Dopo la Consob, anche la procura di Milano mette nel mirino i conti della società negli anni in cui la Cassa Depositi e Prestiti ne ha comprato il 12,5% portando a portato a termine l'operazione di sistema che ha tolto un po' di carne dal fuoco al Cane a sei zampe
L’amministratore delegato di Saipem, Stefano Cao, e a vario titolo, due suoi dirigenti e un ex sono indagati dalla Procura di Milano nell’ambito di un’inchiesta che ipotizza false comunicazioni sociali “relativamente al bilancio 2015 e 2016, la manipolazione del mercato commessa dal 27 ottobre 2015 all’aprile 2017 e il falso nel prospetto dell’aumento di capitale del gennaio 2016”. A comunicarlo in una nota è stata la stessa società.

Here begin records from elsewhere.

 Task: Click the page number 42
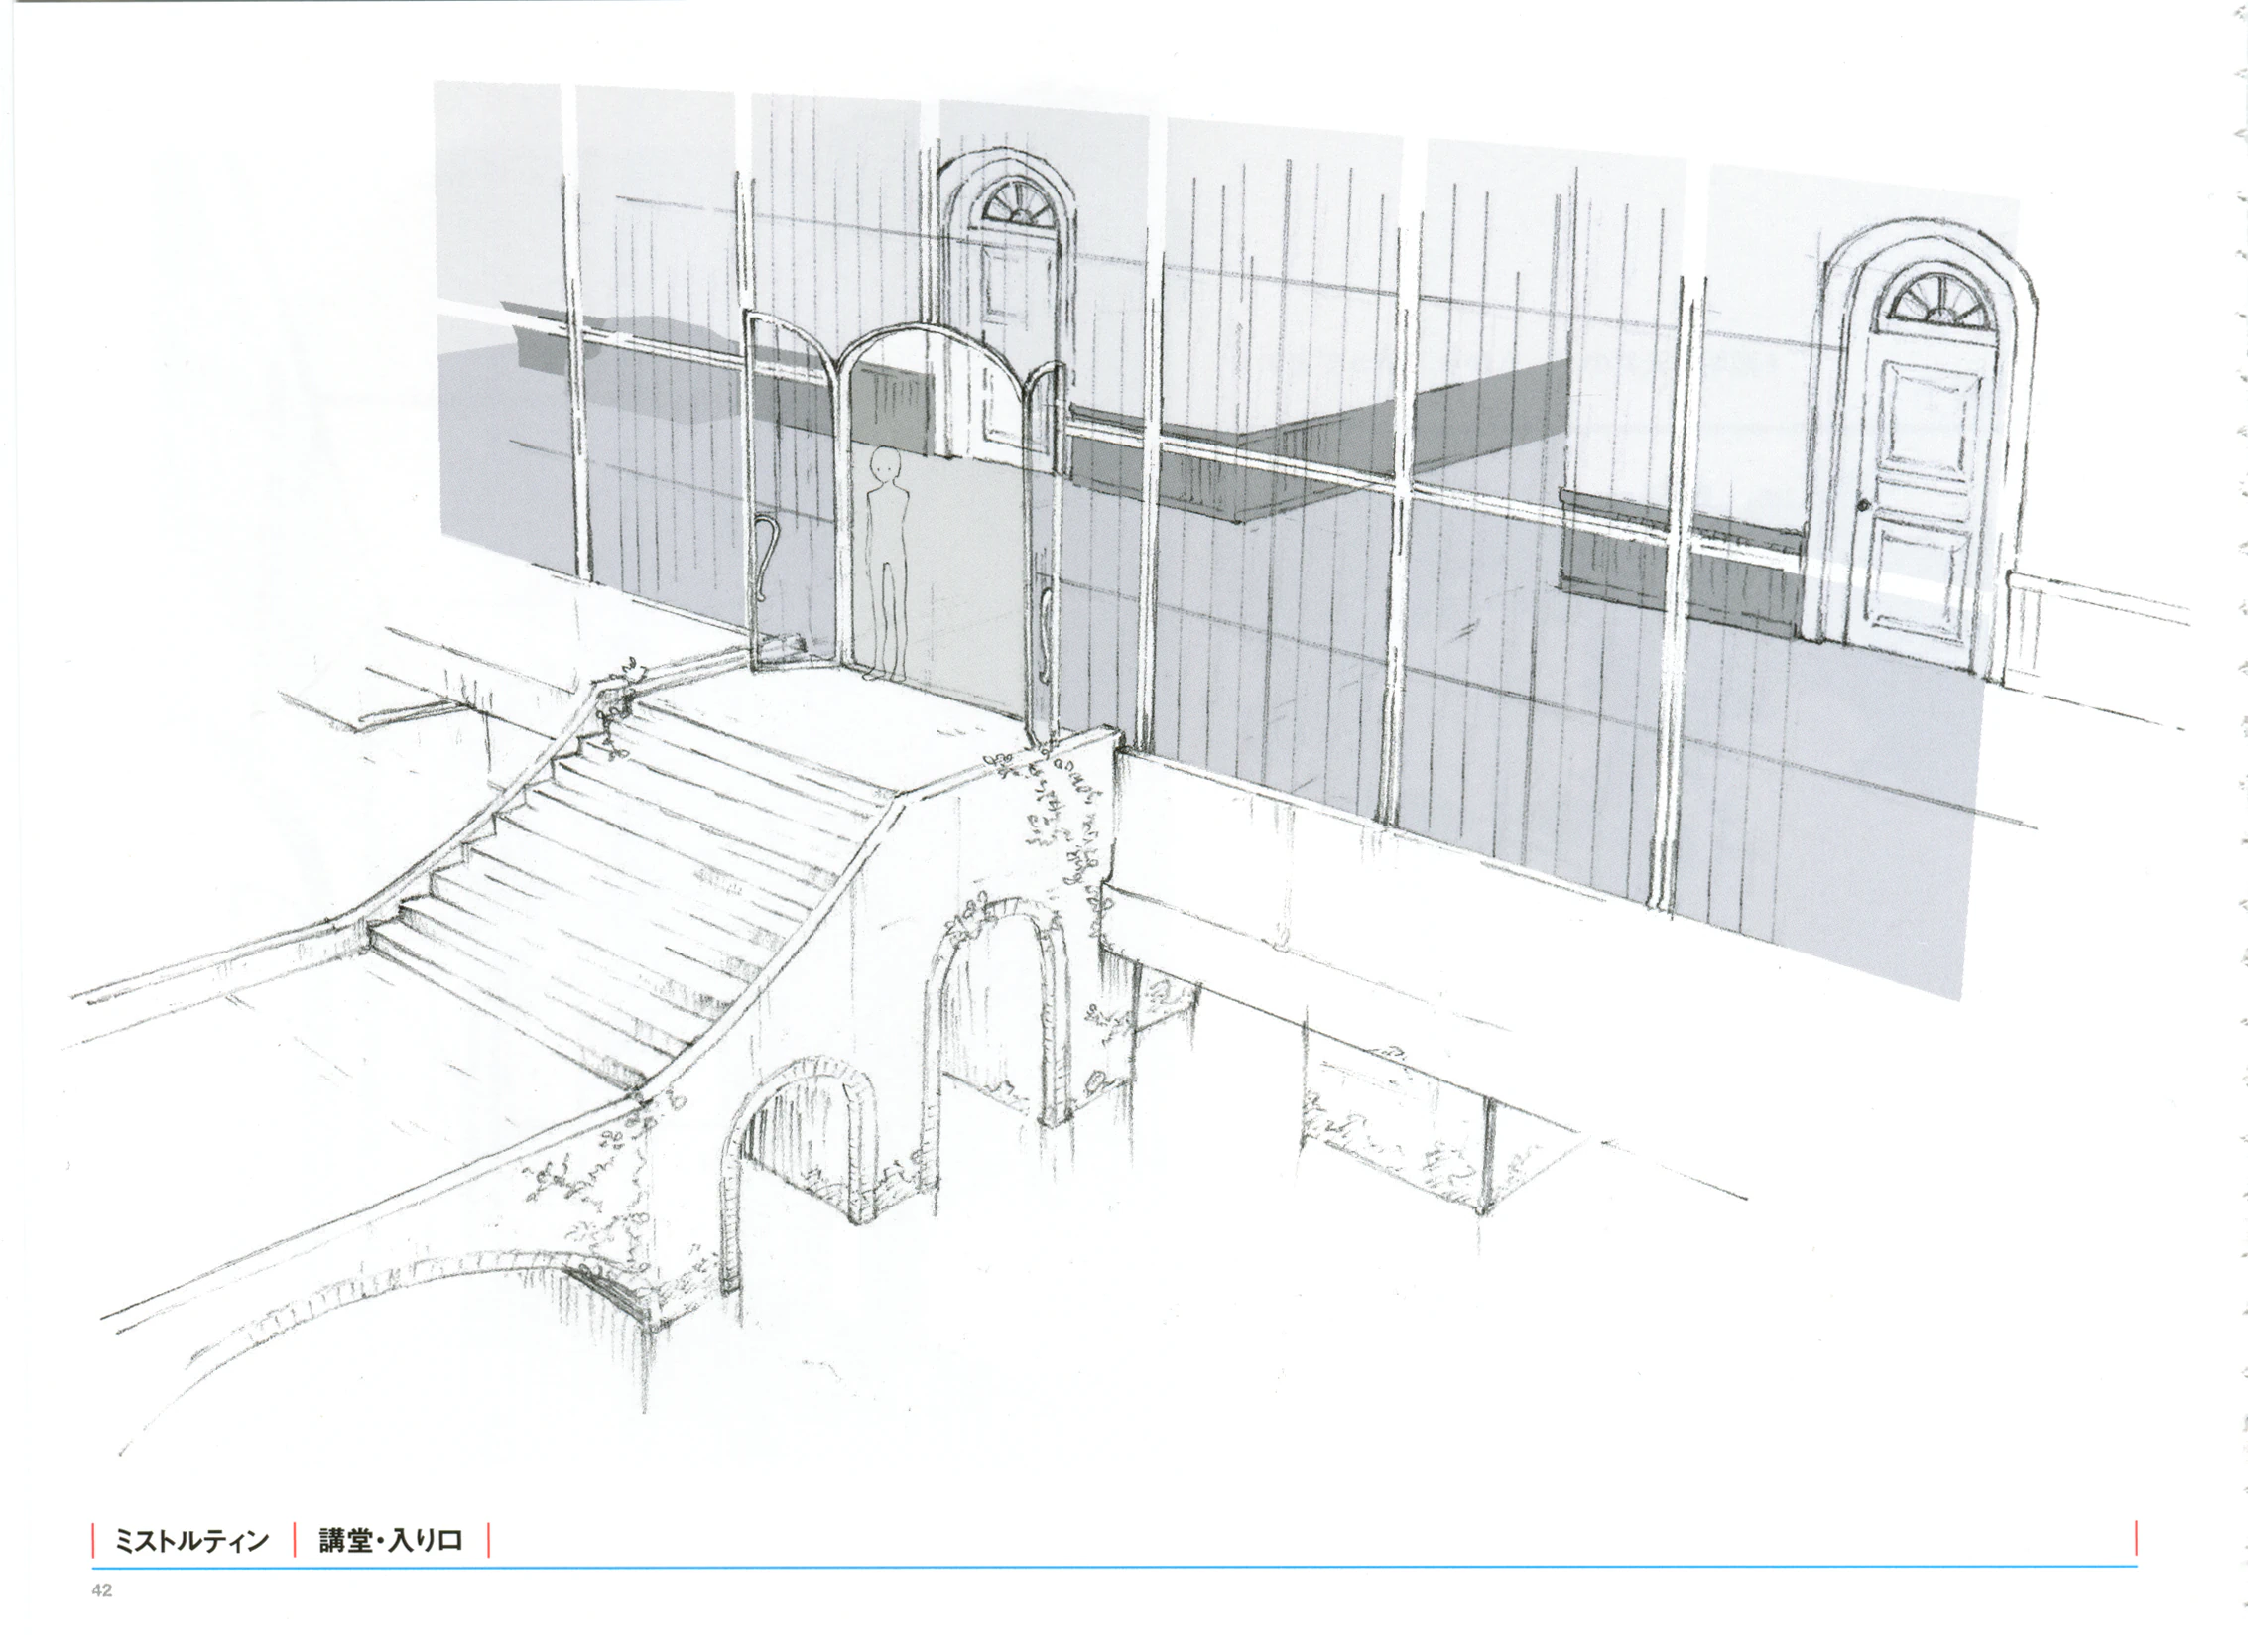(102, 1591)
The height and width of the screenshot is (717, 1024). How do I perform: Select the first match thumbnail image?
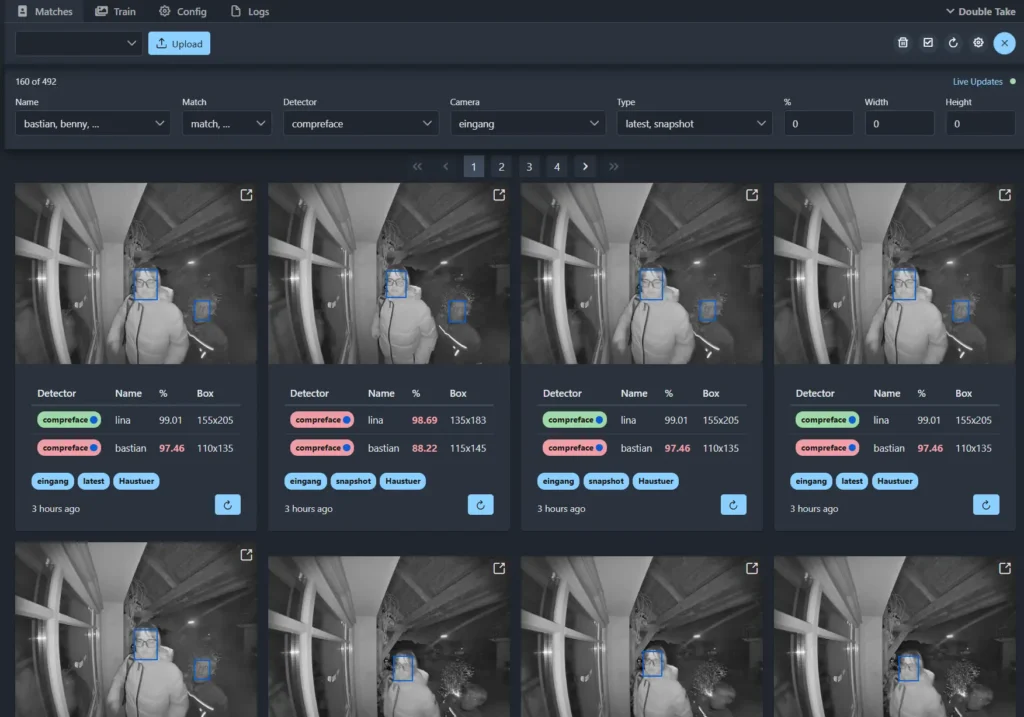(x=135, y=273)
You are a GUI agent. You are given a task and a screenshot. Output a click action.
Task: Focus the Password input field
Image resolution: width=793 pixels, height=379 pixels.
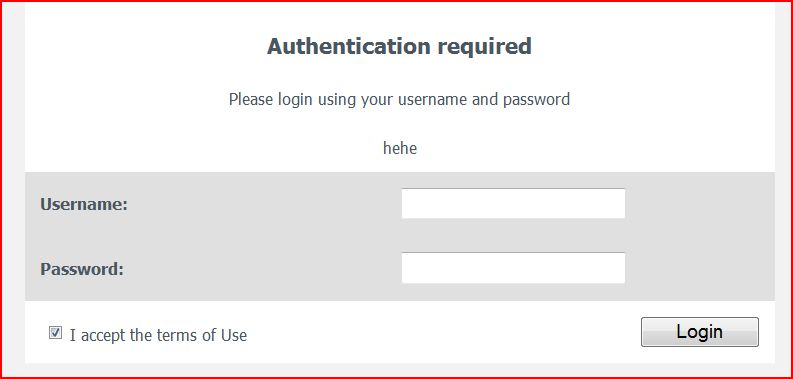tap(513, 268)
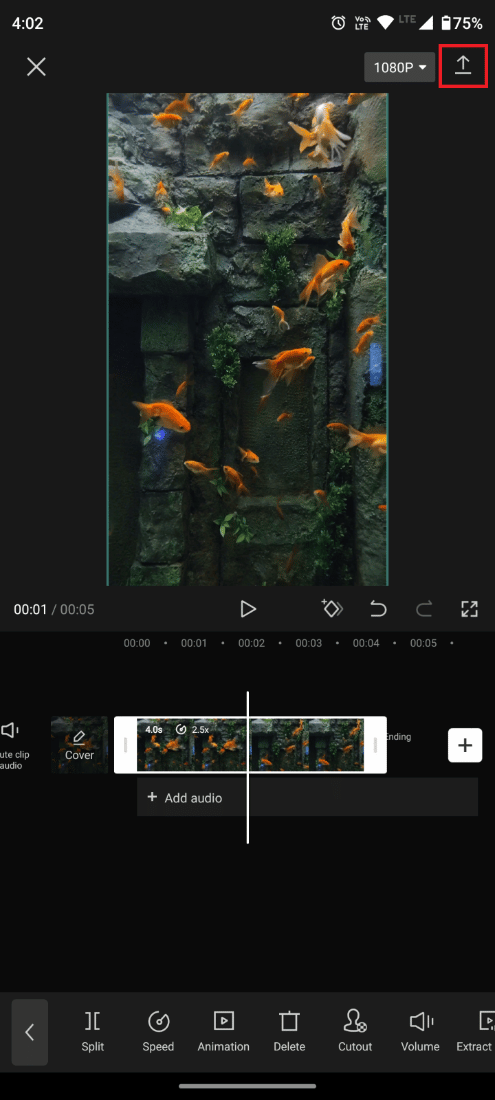Open the 1080P resolution dropdown
495x1100 pixels.
(x=400, y=67)
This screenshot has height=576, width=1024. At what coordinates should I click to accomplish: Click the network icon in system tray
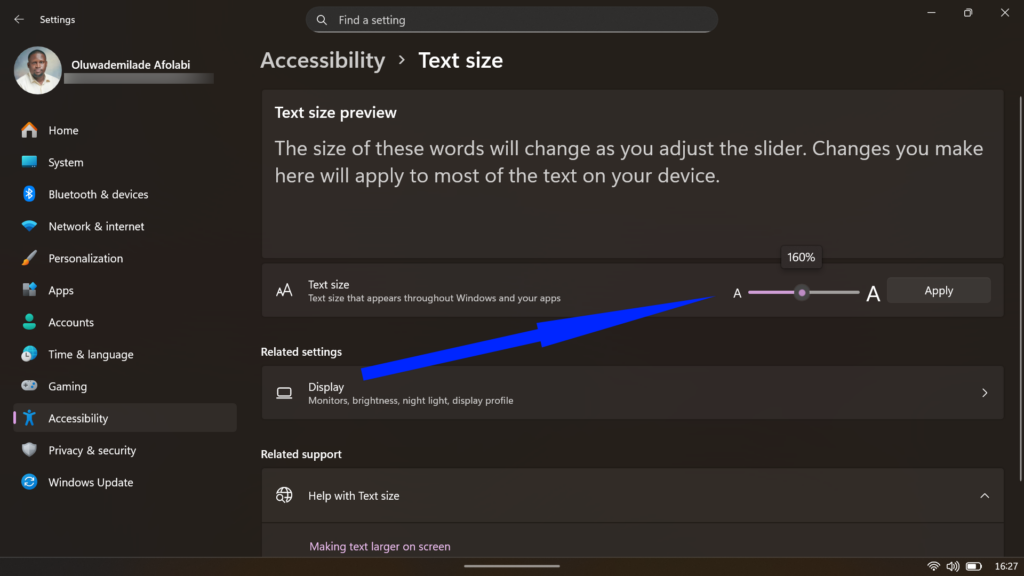tap(934, 565)
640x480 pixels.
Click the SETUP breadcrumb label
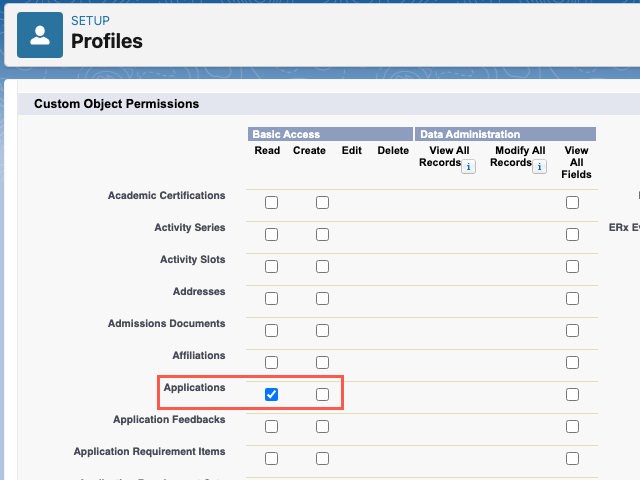90,20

Nel testo si legge che gli inquirenti milanesi hanno notificato un decreto di perquisizione e contestualmente un’informazione di garanzia agli indagati. Saipem ricorda che, come noto, Consob a marzo 2018 ha indicato la non conformità del bilancio consolidato e di esercizio 2015 e 2016 alle norme che ne disciplinano la predisposizione rilevando degli “errori”: le contestazioni della Commissione, in quel caso, riguardavano le svalutazioni immobiliari e lo svolgimento dell’impairment test. Ad aprile 2018, Saipem ha impugnato tale delibera al Tar Lazio, presso il quale pende tuttora il giudizio.
Inoltre la società ricorda che il 6 aprile dello scorso anno la Divisione Informazione Emittenti di Consob ha avviato un procedimento amministrativo sanzionatorio formulando contestazioni, ai sensi Tuf, il prospetto informativo che Saipem mise a disposizione del pubblico nel gennaio 2016, in occasione dell’aumento di capitale da 3,5 miliardi di euro, e aveva avviato un procedimento “amministrativo sanzionatorio” nei confronti degli amministratori e del direttore finanziario in carica in quel momento. Procedimento che è ancora in corso.
Del prospetto, gli uffici della Consob avevano contestato “l’inidoneità della documentazione d’offerta a consentire la formulazione di un fondato giudizio sulla situazione patrimoniale e finanziaria, sui risultati economici e sulle prospettive dell’emittente da parte degli investitori”. La contestazione si soffermava, tra le cose, sulle “stime di risultato del gruppo per l’esercizio 2015“, “le previsioni di risultato del gruppo tratte dal Piano Strategico 2016-2019” e “la dichiarazione sul capitale circolante netto”.
La questione, venuta a galla all’indomani delle ultime elezioni politiche, è piuttosto delicata sotto vari profili. A partire da quello politico appunto. Secondo l’autorità di vigilanza, nei conti 2015 di Saipem mancano all’appello “alcune svalutazioni (per un ammontare complessivo pari a circa 1,3 miliardi ), operate dalla società su “immobili, impianti e macchinari” nel bilancio consolidato 2016 – che – avrebbero dovuto, almeno in parte, essere rilevate, per competenza economica, nell’esercizio precedente”, come si legge in una nota di Saipem del 5 marzo scorso. Inoltre, l’autorità ha accusato il gruppo di non aver tenuto in debito conto le modifiche dei profili di rischio dei Paesi in cui opera, oltre che l’impatto del “venir meno del consolidamento di Saipem nel gruppo Eni”.
Il punto è che il bilancio 2015 di Saipem è quello su cui fa perno l’ingresso della Cassa Depositi e Prestiti nell’azionariato della società grazie all’acquisto del 12,5% del capitale dall’Eni che ha così incassato 463 provvidenziali milioni in un momento di difficoltà. Una sorta di operazione di sistema in salsa renziana, quindi, che ha visto la cassaforte del Tesoro togliere le castagne dal fuoco all’altra grande partecipata pubblica che aveva ottenuto anche “il deconsolidamento di Saipem e il rimborso di finanziamenti netti Eni per 6,1 miliardi”. Proprio in quel periodo, poi, Saipem aveva avviato una pesante pulizia di bilancio svalutando 906 milioni nel 2015 e 2,3 miliardi nel 2016. Da allora per l’azienda delle infrastrutture petrolifere era iniziata una complessa fase di rilancio industriale su cui hanno pesato anche le inchieste giudiziarie sulle presunte tangenti pagate in Algeria.